-- Recorded information follows --

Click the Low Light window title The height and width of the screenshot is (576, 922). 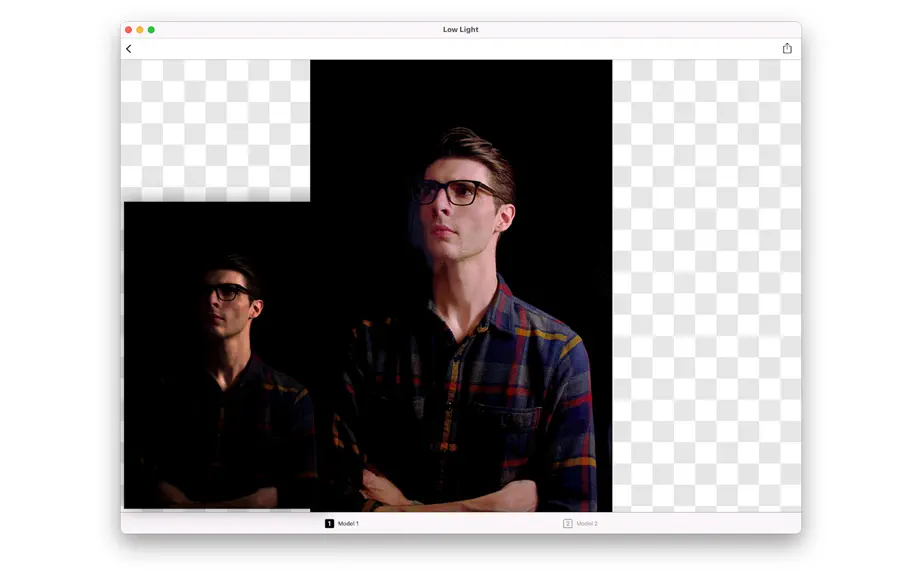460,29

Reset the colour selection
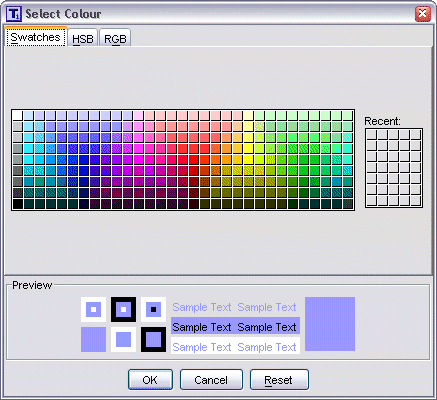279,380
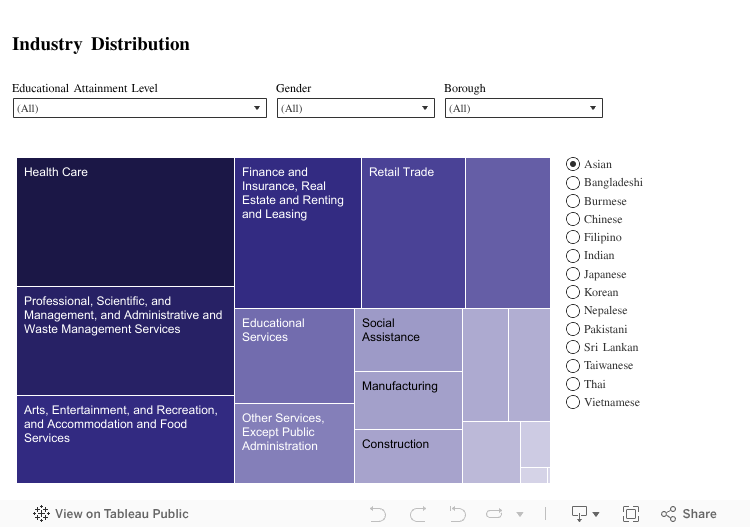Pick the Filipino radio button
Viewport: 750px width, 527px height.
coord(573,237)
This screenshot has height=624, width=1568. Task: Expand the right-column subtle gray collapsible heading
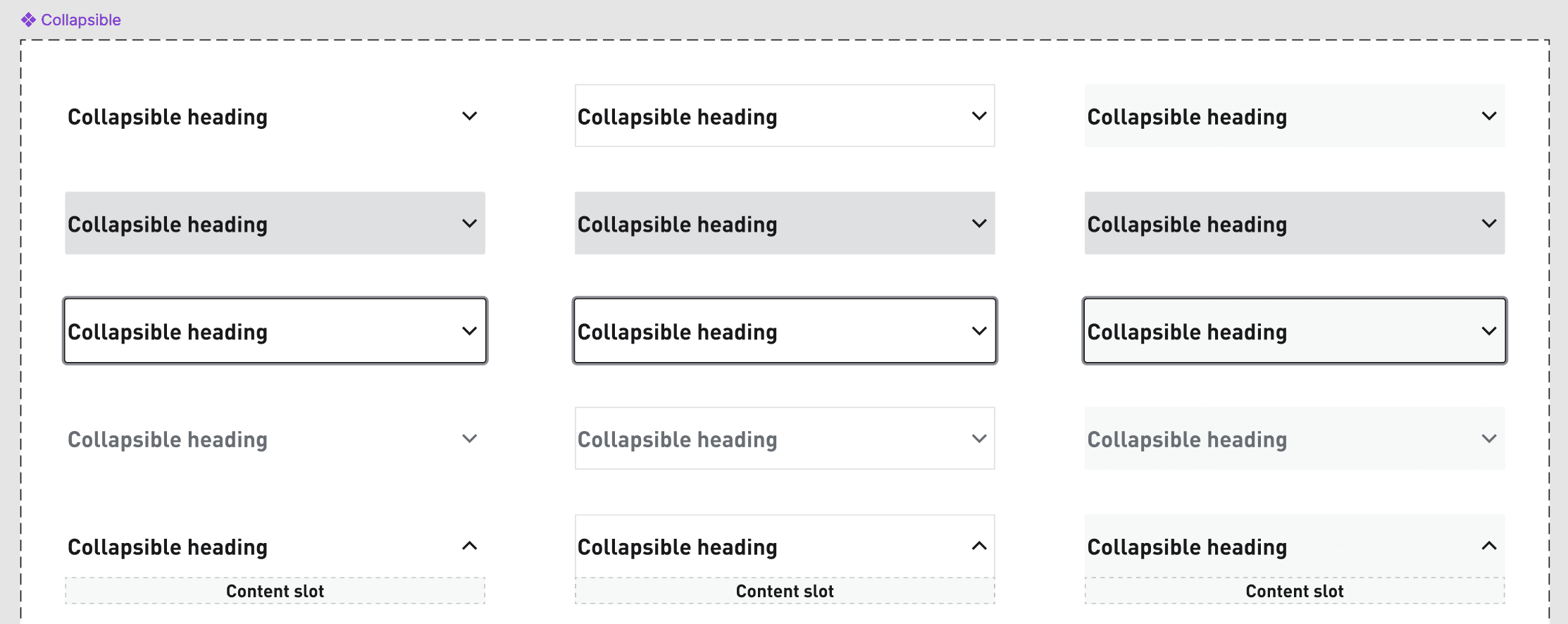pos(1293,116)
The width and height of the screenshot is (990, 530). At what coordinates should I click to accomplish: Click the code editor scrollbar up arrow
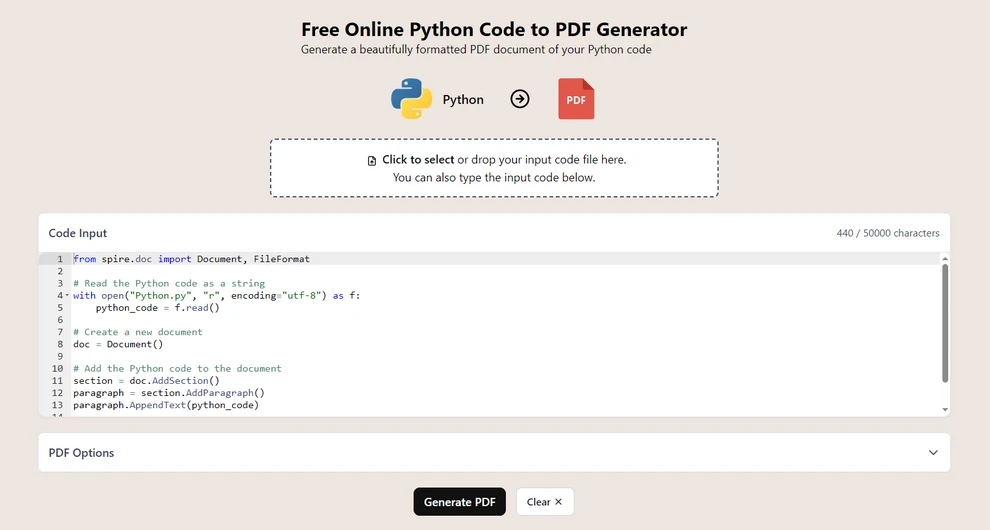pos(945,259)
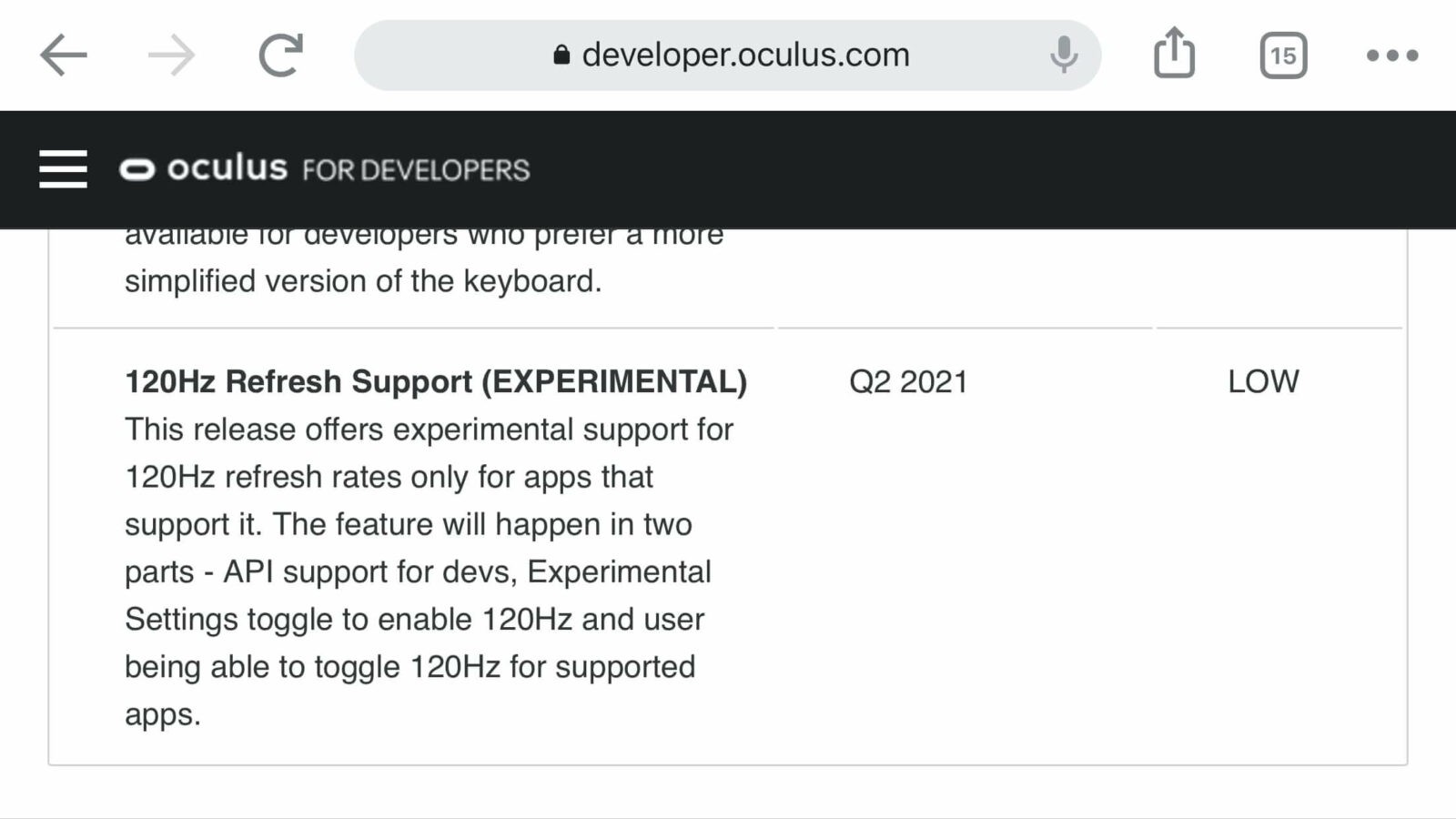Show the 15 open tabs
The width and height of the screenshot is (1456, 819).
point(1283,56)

-- Recorded information concluded --

### Problem to work on:
What is needed is an exact restatement of the lines from the line with "This screenshot has" through the final line of the data, pictures excluded.

### Exercise solution:
This screenshot has height=624, width=1568. Task: Expand the right-column subtle gray collapsible heading
pos(1293,116)
The width and height of the screenshot is (990, 530). At what coordinates should I click to accomplish: Click the code editor scrollbar up arrow
pos(945,259)
Show the 15 open tabs
The width and height of the screenshot is (1456, 819).
point(1283,56)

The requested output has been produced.